Esta profesora, con casi dos décadas de experiencia a sus espaldas, rompe moldes y cada mes de septiembre recibe a sus alumnos con una pregunta que les sorprende y les obliga a reflexionar: “¿Cuál es tu mejor cualidad?”.

Con sus respuestas comienza a trabajar con ellos para que sus proyectos profesionales dejen de ser un sueño y se conviertan en realidad. Esta docente aliña sus clases, en la que sigue escrupulosamente el temario, con “una formación en valores y desarrollo de competencias” para que su profesión se base “en sus cualidades”.

¿Qué es el emprendimiento?

Es una palabra que está de moda, pero para mí el emprendimiento consiste en llevar tus ideas a la acción.

¿Qué valores se necesitan para ser emprendedor?

Pues es preciso aceptar riesgos, tener iniciativa, creatividad, planificación, ir más allá de lo que te piden,  desarrollar capacidades para trabajar en equipo. Una persona que prefiere trabajar de ocho a tres en una oficina también puede ser un emprendedor si propone iniciativas  y está con el chip solución a las necesidades en vez de con el chip problemas en su puesto de trabajo.

¿El emprendimiento no es, por tanto, sinónimo de empresario?

No, es un error muy común. Un empresario sin duda es un emprendedor, pero no todos los emprendedores son empresarios. Todos podemos ser emprendedores en nuestro trabajo si aportamos ideas, tenemos iniciativa, trabajamos en equipo. Todos tenemos valores, talentos o fortalezas que podemos desarrollar.

¿Cómo trasmite esta formación a sus alumnos?

Bueno, mis alumnos ya han aprobado un bachillerato o equivalente  cuando llegan a la Formación Profesional. Y en el módulo de Empresa e Iniciativa Emprendedora  aprenden a crear su propia idea y a estudiar su viabilidad. La verdad es que es un baño de realidad porque se topan con obstáculos en los que no habían pensado, especialmente en cuanto a costes económicos,  que, en algunas ocasiones, son insalvables y en otras les ayudan a desarrollar sus capacidades como organización, comunicación e inteligencia emocional para formar parte de un equipo de trabajo. La Formación Profesional es un buen marco para aprender estas competencias por su enfoque práctico y aunque socialmente esta educación sigue siendo desvalorizada, las empresas cada vez apuestan más por esta clase de formación”

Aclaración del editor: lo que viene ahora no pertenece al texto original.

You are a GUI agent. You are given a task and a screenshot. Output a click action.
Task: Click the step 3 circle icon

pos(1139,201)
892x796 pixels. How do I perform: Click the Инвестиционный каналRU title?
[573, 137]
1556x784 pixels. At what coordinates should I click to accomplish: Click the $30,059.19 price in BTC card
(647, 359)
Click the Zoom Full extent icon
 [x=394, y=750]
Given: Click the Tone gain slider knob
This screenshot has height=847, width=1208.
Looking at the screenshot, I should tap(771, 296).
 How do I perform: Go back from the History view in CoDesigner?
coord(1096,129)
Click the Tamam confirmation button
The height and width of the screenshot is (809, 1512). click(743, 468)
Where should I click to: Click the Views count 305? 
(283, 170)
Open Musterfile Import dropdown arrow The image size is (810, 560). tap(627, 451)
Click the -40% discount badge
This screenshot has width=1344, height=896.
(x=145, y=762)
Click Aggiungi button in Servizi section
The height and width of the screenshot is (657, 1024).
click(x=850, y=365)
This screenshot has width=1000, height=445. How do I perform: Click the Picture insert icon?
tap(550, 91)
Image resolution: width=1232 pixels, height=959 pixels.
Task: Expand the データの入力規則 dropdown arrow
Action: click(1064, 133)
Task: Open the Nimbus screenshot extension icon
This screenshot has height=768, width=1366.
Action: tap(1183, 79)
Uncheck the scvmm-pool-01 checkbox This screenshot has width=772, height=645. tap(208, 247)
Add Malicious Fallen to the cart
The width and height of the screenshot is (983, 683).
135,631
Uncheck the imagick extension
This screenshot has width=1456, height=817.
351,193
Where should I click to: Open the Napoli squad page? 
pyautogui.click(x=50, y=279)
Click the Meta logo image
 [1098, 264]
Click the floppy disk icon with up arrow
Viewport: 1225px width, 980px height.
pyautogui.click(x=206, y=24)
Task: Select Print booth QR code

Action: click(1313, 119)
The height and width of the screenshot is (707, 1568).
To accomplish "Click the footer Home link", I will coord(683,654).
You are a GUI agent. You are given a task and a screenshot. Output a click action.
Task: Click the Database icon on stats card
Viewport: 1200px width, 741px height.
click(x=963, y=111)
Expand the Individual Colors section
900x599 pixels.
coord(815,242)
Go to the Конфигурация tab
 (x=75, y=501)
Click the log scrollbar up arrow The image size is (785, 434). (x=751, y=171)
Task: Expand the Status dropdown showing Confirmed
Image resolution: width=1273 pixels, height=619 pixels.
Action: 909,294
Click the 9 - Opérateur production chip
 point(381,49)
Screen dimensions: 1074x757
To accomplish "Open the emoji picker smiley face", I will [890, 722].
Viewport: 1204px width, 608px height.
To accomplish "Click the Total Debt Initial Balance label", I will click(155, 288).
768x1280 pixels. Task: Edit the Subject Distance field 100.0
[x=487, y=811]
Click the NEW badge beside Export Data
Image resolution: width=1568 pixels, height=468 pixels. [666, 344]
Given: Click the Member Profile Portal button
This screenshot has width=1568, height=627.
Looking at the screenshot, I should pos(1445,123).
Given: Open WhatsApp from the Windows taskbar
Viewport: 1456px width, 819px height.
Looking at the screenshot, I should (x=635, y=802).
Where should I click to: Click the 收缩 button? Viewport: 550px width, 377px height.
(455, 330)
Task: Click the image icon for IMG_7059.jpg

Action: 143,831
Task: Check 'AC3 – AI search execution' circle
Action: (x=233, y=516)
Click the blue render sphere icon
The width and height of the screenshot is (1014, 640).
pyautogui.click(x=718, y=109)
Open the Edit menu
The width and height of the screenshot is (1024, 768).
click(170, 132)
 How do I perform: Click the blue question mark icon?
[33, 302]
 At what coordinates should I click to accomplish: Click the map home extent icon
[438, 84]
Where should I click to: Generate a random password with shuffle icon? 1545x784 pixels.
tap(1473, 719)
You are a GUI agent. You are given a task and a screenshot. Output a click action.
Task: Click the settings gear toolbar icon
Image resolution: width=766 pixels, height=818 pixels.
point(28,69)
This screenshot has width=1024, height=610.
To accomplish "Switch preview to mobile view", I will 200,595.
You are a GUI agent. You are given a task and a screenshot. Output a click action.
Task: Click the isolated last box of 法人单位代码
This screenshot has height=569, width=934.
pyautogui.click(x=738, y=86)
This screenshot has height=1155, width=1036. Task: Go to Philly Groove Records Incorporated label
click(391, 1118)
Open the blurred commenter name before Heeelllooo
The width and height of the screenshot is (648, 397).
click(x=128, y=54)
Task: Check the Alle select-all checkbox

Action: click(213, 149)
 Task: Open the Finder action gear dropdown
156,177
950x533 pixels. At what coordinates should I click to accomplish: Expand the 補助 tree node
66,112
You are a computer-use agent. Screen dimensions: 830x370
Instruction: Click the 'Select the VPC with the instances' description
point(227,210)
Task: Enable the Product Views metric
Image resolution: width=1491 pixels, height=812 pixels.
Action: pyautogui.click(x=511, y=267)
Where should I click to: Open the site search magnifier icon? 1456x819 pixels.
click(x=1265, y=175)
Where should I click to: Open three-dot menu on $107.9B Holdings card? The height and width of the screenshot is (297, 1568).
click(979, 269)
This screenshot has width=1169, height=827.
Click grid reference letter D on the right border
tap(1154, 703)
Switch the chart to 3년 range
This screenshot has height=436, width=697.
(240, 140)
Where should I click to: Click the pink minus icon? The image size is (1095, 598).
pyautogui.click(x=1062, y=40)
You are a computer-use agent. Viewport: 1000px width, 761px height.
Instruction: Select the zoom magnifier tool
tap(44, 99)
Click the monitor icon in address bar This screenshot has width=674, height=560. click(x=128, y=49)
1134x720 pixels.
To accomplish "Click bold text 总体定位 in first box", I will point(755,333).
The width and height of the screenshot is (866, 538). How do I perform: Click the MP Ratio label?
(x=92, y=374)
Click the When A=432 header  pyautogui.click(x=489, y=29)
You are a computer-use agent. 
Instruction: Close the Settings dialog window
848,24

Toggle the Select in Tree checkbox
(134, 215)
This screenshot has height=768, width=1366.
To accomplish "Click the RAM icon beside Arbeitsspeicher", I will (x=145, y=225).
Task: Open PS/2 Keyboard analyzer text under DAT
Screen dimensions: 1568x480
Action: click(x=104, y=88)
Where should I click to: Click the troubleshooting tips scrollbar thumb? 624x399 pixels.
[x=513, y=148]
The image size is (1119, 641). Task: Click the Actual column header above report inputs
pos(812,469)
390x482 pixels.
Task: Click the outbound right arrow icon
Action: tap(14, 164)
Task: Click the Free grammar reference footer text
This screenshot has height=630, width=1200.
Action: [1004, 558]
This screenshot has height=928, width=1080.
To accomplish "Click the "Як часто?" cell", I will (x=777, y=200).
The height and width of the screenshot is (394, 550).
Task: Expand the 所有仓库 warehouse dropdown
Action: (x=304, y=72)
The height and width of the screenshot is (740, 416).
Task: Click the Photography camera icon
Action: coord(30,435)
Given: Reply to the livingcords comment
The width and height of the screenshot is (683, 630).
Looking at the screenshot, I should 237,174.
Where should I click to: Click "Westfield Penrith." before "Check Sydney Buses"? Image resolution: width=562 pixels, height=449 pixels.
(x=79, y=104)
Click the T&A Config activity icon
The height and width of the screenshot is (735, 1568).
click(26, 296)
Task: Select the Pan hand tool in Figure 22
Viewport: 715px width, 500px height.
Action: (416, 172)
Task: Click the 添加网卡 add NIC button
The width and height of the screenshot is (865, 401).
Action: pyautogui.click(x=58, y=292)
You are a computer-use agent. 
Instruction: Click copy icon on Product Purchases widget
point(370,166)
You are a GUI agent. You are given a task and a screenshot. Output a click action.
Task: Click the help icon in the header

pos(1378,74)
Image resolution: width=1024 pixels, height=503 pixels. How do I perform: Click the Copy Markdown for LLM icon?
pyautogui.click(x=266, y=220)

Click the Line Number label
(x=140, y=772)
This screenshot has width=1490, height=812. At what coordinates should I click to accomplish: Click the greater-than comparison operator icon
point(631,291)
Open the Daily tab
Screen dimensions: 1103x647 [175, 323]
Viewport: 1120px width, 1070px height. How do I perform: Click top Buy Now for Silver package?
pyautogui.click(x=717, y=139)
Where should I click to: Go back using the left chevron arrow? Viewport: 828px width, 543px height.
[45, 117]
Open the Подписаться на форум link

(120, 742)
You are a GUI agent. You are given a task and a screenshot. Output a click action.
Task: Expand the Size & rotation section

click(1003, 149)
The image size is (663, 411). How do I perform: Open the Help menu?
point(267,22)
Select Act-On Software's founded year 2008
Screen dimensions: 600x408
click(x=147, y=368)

¿Este tipo de enseñanza tiene algo que ver con el coaching tan de moda últimamente?

Bueno, no exactamente. El coaching que yo aprendí tiene sus raíces en Sócrates. Un profesional con sus preguntas te ayuda a que tú encuentres las respuestas en tu propia información. Es un trabajo individual. Sin embargo, yo imparto mis conocimientos en una clase colectiva, con unas horas tasadas por curso escolar y aunque exista el coaching de equipos, la principal diferencia es la finalidad, en el aula es que adquieran unos conocimientos que les conducirá a su título, aunque mi intención sea que reciban una formación integral.

¿Los premios como el de Junior Achievement son un incentivo para estos jóvenes?

Yo complemento mis clases poniendo a los alumnos en contacto con la sociedad. Por mis cursos pasan muchos expertos y voluntarios que trabajan en empresas e instituciones porque para mí el voluntariado es una forma magnífica de emprendimiento y los alumnos ven su ejemplo. Y también les animo a que presenten sus proyectos a foros de emprendimiento,  a la Competición Nacional de Miniempresas y que aprovechen la oportunidad que les brinda Junior Achievement de obtener su Certificado Internacional de Competencias Emprendedoras (Entrepreneurial Skills Pass), pero no les fuerzo a que lo hagan. De este modo, les imparto una lección sutil sobre su capacidad de ser un emprendedor: aprender a tomar decisiones también es emprendimiento.

El programa Miniempresas es un programa pedagógico orientado a jóvenes. Cada año Junior Achievement organiza una competición, con el patrocinio entre otros del Ayuntamiento de Madrid, entre los proyectos presentados por los estudiantes y elige al docente emprendedor del año. En la edición de este año se han presentado más de 1.100 proyectos que han sido defendidos por 6.340 alumnos de 16 Comunidades Autónomas. La aplicación No More creada por cinco alumnas del colegio SEK Ciudalcampo de Madrid se alzó con el premio al mejor proyecto de Miniempresas y la profesora Rosa Ana Guerra con la de mejor docente.